------ Reading text ------

On April 2, 2020, Governor Andrew Cuomo signed into law the New York state budget for 2020-21. The headline for this event is that New York state anticipates a budget shortfall of as much as $15 billion and state agencies are going to be asked to absorb significant funding cuts. Receiving less attention is the fact that New York state budgets regularly include legislative initiatives. This budget is no different.
In particular, New York state has enacted the “Emergency or Disaster Treatment Protection Act,” which is designed to “protect … health care facilities and health care professionals in this state from liability that may result from treatment of individuals with COVID-19 under conditions resulting from circumstances associated with the public health emergency.” This Act appears to have been broadly drafted to provide protection to any hospital, nursing home, or any facility providing health care services, as well as any individual — even volunteers — who are providing health care services in connection with the pandemic. In terms of protection, the Act is designed to provide any health care facility or professional immunity from liability, civil, or criminal, for any harm or damages alleged to have been sustained in connection with the COVID-19 outbreak. This broad immunity, however, is not designed to apply to harm or damages caused by willful or intentional criminal misconduct, gross negligence, reckless misconduct, or intentional infliction of harm. This Act goes on to state that any act or omission relating to a resource or staffing shortage shall not be considered willful or intentional criminal misconduct, gross negligence, reckless misconduct, or intentional infliction of harm.

------ Data listing ------

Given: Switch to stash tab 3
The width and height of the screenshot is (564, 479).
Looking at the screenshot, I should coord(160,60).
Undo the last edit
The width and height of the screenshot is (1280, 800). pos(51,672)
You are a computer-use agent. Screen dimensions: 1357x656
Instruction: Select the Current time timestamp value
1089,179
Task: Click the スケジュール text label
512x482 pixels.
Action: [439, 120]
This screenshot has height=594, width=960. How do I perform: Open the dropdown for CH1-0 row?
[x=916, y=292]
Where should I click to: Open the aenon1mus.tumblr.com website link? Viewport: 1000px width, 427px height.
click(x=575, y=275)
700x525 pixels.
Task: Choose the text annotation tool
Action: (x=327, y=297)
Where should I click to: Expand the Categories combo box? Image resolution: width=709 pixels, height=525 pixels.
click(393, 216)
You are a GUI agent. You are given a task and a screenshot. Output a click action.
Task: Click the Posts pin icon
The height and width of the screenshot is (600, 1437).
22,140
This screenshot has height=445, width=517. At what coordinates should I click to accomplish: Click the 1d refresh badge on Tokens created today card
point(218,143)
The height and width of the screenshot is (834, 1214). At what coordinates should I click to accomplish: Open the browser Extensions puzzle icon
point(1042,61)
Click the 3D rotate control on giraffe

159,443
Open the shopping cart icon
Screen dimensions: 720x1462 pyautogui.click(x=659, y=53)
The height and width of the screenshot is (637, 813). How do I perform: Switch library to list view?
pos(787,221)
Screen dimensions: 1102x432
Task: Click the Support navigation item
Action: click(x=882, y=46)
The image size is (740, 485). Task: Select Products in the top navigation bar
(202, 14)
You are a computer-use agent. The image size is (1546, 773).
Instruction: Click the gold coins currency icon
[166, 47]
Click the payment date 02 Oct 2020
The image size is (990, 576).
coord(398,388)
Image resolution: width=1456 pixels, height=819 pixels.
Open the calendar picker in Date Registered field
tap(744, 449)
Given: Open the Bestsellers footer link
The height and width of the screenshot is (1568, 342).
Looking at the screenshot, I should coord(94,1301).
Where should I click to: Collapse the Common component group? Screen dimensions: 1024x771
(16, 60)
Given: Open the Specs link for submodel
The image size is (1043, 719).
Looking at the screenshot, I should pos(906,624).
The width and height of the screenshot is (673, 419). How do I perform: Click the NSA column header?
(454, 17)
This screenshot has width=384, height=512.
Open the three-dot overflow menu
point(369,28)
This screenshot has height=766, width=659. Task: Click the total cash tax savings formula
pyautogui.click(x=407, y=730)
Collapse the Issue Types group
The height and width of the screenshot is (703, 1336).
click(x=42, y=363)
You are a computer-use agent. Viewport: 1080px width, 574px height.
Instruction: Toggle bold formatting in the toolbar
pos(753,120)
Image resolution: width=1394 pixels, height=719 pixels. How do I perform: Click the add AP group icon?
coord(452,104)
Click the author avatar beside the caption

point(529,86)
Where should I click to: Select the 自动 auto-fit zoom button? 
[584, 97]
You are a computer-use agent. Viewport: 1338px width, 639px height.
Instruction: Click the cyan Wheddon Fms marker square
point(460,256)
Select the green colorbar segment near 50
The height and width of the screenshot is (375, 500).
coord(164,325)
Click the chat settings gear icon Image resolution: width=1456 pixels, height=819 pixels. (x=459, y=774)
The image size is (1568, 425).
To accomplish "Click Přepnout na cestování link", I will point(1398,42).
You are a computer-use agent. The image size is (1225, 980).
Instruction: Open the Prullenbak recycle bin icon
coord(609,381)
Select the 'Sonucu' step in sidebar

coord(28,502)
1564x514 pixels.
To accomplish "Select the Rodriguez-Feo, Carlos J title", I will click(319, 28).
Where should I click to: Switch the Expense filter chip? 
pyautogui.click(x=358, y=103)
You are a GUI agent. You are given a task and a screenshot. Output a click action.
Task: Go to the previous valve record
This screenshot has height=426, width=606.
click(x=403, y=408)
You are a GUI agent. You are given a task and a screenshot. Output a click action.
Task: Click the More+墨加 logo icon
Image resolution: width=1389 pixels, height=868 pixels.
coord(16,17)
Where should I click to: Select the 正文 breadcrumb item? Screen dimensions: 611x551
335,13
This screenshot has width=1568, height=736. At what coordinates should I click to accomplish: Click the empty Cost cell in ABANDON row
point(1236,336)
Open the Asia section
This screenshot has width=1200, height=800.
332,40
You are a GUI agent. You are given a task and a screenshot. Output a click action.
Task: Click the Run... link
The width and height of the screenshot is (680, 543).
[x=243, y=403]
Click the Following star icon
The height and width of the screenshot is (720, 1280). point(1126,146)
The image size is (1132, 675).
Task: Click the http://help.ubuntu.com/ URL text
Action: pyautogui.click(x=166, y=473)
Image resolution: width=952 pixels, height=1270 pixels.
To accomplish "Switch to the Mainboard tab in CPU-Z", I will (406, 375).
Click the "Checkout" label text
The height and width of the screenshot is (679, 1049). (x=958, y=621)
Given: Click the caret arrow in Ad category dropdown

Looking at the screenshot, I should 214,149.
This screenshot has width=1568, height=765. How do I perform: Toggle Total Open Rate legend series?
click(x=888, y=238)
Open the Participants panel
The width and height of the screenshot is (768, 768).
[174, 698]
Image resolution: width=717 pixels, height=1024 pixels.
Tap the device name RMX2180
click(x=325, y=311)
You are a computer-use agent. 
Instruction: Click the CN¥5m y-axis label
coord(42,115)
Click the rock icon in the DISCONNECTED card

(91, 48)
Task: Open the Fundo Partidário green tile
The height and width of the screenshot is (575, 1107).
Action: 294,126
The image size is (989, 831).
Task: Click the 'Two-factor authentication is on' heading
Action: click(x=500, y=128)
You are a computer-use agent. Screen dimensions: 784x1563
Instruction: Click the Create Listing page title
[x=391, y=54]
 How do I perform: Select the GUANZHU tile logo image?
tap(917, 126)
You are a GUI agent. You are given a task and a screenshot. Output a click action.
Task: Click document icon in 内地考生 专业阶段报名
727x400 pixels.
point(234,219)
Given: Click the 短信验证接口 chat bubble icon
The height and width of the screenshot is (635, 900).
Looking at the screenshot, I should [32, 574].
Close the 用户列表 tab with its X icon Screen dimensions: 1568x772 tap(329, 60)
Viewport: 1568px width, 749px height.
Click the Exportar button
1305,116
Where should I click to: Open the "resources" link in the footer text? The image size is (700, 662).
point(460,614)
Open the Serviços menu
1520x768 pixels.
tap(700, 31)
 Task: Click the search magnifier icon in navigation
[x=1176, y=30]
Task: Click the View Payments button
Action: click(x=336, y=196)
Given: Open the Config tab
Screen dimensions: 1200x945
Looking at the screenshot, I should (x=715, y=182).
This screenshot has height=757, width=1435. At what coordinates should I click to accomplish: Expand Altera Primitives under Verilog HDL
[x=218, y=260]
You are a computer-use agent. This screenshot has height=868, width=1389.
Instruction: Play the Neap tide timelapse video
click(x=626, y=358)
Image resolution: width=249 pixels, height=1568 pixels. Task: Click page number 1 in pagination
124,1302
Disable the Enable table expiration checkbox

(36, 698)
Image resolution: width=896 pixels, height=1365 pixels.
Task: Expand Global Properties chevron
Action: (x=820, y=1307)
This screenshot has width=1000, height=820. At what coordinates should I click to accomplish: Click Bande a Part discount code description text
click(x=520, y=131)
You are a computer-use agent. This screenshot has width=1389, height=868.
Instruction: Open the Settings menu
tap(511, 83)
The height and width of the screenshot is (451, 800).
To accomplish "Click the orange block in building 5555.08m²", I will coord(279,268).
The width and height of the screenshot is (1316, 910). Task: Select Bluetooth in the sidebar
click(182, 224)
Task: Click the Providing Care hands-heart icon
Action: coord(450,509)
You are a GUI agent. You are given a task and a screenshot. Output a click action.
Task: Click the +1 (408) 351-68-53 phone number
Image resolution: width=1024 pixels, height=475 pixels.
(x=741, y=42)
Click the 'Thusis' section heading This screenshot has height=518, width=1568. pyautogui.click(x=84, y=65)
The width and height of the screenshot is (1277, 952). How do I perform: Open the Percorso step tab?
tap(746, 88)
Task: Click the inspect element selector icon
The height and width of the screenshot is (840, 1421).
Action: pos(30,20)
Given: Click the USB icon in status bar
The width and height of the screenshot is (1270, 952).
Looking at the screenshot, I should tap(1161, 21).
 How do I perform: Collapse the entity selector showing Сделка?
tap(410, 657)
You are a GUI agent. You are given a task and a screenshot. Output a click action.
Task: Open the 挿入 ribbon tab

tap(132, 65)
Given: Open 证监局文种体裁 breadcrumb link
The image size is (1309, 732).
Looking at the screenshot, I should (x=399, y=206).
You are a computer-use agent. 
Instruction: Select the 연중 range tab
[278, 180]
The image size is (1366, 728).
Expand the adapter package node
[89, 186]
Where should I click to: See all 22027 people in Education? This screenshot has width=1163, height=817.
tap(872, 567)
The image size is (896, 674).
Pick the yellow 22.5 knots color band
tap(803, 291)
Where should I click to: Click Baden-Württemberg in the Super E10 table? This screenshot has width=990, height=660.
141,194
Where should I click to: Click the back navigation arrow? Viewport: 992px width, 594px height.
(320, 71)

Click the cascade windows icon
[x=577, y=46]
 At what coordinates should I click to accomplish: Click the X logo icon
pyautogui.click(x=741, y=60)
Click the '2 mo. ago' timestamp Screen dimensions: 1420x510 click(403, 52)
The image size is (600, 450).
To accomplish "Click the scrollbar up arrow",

------

_Work to complete:_
A - List the kinds of conduct that the passage on New York's 2020-21 budget excludes from the Act's broad immunity.
B - Resume the passage on New York's 2020-21 budget and its COVID-19 liability protections, starting after its final sentence.

_Exercise responses:_
A -
- Willful or intentional criminal misconduct
- Gross negligence
- Reckless misconduct
- Intentional infliction of harm

B -
If you wish to examine the wording of this particular statute, please click here.
The undersigned is aware of lawsuits arising from the Ebola outbreak and questions concerning the federal or state government’s decisions in response to that earlier virus, and it seems likely there will be lawsuits concerning COVID-19. While the undersigned knows of only New York’s attempt to provide immunity for its health care industry, it seems likely other jurisdictions will follow its lead.